- What you need to do: Print the data exactly as written, line for line, and leave its pictures behind.

- Source data:

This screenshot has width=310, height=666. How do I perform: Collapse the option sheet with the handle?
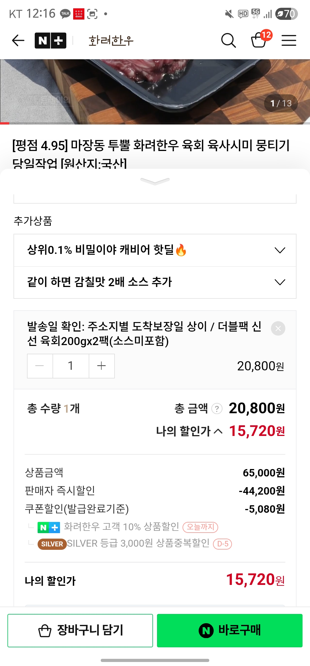[155, 181]
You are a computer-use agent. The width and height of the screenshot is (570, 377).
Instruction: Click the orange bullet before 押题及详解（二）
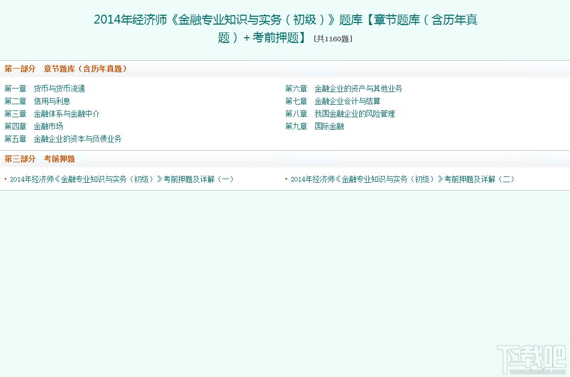pos(286,179)
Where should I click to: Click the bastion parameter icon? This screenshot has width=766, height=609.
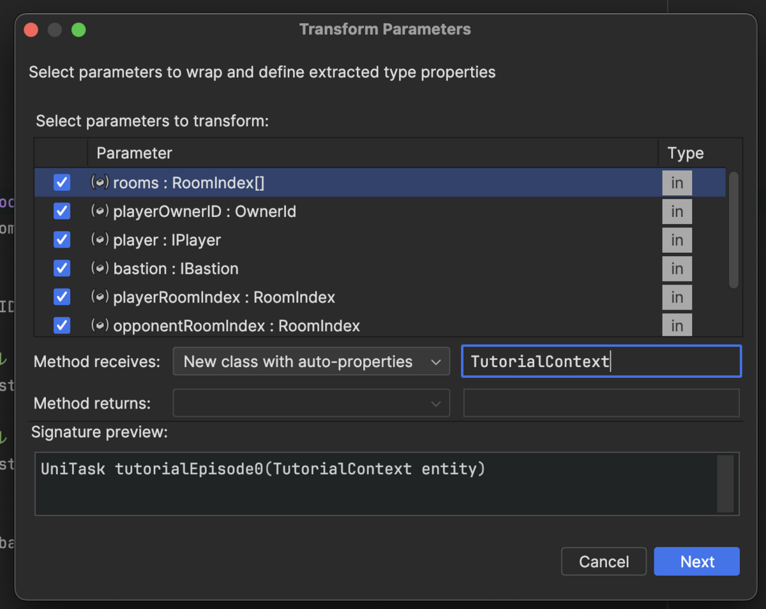click(x=100, y=269)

- Exercise output:
This screenshot has width=310, height=666. How do I perform: Collapse the option sheet with the handle?
[155, 181]
You are a computer-use agent. The width and height of the screenshot is (570, 377).
Instruction: Click the orange bullet before 押题及详解（二）
pos(286,179)
Where should I click to: Click the bastion parameter icon? This screenshot has width=766, height=609.
click(x=100, y=269)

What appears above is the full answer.